This just about sums up how I feel as well. I'll also repeat "if I want to watch women gyrating or barely sticking their ass in another's face I'll watch porn". 

And anyone asking who cares about women's wrestling, people used to. There's used to be storylines that ran even through some of the men's storylines.


----------



## Evolution (Sep 23, 2005)

The problem with Kelly Kelly's stinkface is she got no booty. The girl has a collapsed cardboard box for an ass what do you expect her to do? That's why it looks horrible and awkward.

If you want to feel the heat you gotta' have the meat.


----------



## greaz taker! (Sep 12, 2010)

The womans division has always been like this, from the attitude era, to the ruthless aggression era and til now, it is just part of the show to make their divas look HOT and appealing. And too be quite honest if their gonna do it, I'd rather see Kelly Kelly shove her ass in another hot divas face rather than watch some one like val venis doing his bullshit.


----------



## ellthom (May 2, 2011)

I dont get the logic behind her doing the stink face, at least with Rikishi it looked funny and appropriate.

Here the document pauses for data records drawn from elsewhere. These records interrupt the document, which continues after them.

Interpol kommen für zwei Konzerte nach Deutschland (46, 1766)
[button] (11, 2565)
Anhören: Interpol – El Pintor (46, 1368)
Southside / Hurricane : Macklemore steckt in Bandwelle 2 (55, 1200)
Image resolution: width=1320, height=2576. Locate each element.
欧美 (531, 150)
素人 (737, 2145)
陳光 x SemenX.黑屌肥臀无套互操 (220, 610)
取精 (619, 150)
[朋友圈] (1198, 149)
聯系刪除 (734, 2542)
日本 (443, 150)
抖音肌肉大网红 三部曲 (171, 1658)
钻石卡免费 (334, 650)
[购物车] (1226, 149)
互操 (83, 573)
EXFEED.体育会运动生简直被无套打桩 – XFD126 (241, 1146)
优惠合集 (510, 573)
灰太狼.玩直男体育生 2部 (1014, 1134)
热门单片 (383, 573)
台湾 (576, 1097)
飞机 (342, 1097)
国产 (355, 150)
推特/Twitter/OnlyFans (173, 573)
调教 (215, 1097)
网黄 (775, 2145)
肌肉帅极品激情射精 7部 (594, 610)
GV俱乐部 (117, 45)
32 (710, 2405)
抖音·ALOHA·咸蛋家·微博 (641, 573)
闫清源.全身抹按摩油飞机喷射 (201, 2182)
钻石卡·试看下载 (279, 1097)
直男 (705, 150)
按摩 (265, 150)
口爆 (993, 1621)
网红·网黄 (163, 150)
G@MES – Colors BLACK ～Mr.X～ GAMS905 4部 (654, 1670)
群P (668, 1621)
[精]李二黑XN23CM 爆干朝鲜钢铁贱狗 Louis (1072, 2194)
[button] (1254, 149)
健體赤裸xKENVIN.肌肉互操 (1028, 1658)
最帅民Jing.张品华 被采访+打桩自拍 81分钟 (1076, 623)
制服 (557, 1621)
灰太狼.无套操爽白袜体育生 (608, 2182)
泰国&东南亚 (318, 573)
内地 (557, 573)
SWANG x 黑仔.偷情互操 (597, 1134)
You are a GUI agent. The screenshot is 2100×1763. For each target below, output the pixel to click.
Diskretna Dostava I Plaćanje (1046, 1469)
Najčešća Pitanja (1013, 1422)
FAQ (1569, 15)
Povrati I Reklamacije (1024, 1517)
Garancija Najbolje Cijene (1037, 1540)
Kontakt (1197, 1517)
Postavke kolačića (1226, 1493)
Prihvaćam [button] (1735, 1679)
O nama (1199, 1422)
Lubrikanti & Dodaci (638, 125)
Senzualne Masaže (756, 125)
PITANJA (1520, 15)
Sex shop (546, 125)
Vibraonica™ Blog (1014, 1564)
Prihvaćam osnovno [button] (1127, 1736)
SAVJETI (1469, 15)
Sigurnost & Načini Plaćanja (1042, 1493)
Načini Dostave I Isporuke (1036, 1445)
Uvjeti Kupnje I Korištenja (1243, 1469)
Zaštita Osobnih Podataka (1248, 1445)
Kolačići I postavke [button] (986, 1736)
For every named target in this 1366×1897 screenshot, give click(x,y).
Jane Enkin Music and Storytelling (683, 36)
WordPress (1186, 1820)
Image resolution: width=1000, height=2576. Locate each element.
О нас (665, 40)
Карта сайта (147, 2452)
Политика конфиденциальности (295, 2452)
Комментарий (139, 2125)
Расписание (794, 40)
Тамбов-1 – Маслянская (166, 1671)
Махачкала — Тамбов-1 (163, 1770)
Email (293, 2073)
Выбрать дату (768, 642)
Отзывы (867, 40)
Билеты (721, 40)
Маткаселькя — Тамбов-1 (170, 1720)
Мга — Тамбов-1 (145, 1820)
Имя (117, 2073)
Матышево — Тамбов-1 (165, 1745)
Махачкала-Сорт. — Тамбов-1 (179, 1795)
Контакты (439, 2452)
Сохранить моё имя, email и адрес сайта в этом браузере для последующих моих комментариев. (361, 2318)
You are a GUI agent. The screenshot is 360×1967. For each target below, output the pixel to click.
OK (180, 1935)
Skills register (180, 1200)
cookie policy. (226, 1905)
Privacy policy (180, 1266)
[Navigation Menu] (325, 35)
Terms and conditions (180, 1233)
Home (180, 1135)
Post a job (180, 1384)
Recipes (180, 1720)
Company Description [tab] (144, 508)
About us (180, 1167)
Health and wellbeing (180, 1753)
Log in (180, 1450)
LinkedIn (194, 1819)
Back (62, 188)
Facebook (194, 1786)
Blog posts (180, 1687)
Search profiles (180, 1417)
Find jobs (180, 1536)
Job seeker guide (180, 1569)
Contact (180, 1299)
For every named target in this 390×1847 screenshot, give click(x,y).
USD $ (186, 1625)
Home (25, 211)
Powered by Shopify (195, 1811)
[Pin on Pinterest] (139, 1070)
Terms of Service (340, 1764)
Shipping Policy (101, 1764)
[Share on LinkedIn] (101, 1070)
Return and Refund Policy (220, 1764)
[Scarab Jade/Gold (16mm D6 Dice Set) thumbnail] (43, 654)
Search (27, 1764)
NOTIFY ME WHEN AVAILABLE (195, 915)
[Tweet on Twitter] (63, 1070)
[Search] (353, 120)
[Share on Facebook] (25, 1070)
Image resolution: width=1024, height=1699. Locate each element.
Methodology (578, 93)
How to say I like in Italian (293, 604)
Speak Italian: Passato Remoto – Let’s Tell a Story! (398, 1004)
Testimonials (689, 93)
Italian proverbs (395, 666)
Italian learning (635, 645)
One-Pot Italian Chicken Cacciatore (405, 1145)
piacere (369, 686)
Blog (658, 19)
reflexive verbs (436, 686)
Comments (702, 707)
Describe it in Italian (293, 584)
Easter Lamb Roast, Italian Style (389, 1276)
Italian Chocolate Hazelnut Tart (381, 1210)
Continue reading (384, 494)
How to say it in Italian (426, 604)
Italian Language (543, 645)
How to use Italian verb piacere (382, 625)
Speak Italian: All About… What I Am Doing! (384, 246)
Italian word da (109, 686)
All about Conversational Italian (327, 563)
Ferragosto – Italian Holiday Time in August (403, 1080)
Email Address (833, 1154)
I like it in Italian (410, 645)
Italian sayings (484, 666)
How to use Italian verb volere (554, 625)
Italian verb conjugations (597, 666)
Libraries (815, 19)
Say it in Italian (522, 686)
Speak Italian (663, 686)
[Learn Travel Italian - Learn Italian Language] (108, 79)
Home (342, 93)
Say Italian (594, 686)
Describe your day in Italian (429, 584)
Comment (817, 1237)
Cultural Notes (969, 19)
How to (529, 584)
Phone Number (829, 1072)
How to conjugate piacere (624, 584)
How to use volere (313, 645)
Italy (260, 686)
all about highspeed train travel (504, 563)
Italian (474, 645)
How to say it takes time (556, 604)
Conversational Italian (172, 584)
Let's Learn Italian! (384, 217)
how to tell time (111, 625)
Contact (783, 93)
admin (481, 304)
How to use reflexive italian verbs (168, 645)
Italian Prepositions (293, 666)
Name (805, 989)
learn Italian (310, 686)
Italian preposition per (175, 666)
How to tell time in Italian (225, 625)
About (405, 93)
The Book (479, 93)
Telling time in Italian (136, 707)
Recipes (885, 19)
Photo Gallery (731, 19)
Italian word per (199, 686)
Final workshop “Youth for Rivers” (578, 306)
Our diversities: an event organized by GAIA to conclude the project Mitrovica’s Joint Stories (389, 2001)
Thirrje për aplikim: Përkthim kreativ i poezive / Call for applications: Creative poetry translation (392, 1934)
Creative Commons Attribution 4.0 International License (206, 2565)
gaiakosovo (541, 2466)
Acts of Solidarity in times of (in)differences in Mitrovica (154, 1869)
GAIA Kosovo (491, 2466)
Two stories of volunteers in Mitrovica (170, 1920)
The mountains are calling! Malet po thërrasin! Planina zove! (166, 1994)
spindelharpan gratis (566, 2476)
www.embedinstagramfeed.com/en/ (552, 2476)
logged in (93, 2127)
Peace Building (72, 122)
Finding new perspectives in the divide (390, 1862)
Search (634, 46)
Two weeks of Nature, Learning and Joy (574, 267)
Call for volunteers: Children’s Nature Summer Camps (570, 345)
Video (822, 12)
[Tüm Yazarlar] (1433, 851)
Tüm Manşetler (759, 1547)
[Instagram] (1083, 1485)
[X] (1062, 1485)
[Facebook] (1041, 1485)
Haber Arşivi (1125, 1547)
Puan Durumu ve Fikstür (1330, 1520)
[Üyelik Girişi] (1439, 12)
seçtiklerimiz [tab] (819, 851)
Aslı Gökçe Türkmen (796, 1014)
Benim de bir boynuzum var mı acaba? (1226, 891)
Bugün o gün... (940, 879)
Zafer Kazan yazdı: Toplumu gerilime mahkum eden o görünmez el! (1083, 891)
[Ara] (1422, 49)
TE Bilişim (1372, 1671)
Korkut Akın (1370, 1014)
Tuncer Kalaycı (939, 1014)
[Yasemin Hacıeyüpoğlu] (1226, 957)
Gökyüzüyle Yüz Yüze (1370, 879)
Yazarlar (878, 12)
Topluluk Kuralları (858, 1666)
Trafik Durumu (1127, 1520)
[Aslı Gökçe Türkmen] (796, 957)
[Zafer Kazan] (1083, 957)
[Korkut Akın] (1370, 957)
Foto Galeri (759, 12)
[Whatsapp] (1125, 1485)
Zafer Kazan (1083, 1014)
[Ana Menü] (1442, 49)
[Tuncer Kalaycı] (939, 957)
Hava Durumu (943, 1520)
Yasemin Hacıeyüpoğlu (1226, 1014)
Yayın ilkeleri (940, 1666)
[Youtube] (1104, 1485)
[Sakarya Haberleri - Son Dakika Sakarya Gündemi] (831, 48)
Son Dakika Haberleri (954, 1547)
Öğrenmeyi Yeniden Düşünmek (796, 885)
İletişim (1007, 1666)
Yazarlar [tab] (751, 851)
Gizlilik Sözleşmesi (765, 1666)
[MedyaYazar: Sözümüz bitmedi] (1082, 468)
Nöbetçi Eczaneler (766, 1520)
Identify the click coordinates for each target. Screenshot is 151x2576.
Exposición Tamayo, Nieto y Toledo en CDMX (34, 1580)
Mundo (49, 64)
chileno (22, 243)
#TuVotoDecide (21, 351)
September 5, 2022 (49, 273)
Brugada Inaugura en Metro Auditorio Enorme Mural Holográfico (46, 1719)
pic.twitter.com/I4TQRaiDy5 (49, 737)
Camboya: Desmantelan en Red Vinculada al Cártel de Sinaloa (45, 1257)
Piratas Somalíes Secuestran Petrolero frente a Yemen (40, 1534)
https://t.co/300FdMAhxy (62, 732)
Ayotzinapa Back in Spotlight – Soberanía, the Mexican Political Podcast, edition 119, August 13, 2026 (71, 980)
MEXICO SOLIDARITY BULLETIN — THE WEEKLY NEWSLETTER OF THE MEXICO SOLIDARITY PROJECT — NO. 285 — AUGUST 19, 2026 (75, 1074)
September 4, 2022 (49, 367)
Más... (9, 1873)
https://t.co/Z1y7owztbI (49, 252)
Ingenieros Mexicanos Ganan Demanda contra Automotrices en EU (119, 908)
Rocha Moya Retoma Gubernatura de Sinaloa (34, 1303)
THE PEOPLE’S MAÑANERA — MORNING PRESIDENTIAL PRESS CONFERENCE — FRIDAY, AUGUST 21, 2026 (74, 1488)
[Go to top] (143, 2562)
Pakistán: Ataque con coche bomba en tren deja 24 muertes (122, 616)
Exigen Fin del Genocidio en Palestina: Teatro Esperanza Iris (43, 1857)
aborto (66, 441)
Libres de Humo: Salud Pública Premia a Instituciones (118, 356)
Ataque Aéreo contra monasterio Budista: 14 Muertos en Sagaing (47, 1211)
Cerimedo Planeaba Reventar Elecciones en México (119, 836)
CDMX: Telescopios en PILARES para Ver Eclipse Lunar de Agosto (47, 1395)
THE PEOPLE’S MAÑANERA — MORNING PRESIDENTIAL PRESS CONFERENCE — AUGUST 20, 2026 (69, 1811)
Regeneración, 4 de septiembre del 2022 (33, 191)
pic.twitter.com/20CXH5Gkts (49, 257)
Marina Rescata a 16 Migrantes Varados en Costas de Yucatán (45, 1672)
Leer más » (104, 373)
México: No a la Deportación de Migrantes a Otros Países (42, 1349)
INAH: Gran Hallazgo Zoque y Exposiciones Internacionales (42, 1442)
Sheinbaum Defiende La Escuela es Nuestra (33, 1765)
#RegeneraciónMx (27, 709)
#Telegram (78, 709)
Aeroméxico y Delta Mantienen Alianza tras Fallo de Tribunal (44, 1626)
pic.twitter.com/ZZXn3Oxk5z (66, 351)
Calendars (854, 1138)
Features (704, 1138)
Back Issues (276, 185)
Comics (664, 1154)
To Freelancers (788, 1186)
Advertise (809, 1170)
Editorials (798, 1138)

With Kelly Kelly I just dont understand? Does she smell? Is it supposed to be funny? Is there a story behind why shes dong it? It certinally doesn tmake her look sexy, in fact its kinda cringe worthy. What am I missing? Maybe trying to find logic in the WWE is silly but this is jumping shark in my opinion


----------



## greaz taker! (Sep 12, 2010)

ellthom said:


> I dont get the logic behind her doing the stink face, at least with Rikishi it looked funny and appropriate.
> 
> With Kelly Kelly I just dont understand? Does she smell? Is it supposed to be funny? Is there a story behind why shes dong it? What am I missing? Maybe trying to find logic in the WWE is silly but this is jumping shark in my opinion


It is called being erotic


----------



## ellthom (May 2, 2011)

greaz taker! said:


> It is called being erotic


lol hows that erotic? If done erotically yes, but it isnt, it just looks weird... was we supposed to have found Rikishi's stink face erotic too? lol


----------



## greaz taker! (Sep 12, 2010)

ellthom said:


> lol hows that erotic? If done erotically yes, but it isnt, it just looks weird... was we supposed to have found Rikishi's stink face erotic too? lol


LOL difference is Rikishi was a fat smelly guy rubbing his face into opponents making them sick. Kelly Kelly does it to turn on the Male audience, and as you can tell my the whistling and jeering when she does it lol it works


----------



## sharkboy22 (Feb 13, 2010)

p862011 said:


> i hate it because it does'nt help the credibility of the divas division doing crap like that


Would you much prefer bra and panties matches, evening gown matches or mud wrestling matches? Will that bring credibility to it?


----------



## greaz taker! (Sep 12, 2010)

sharkboy22 said:


> Would you much prefer bra and panties matches, evening gown matches or mud wrestling matches? Will that bring credibility to it?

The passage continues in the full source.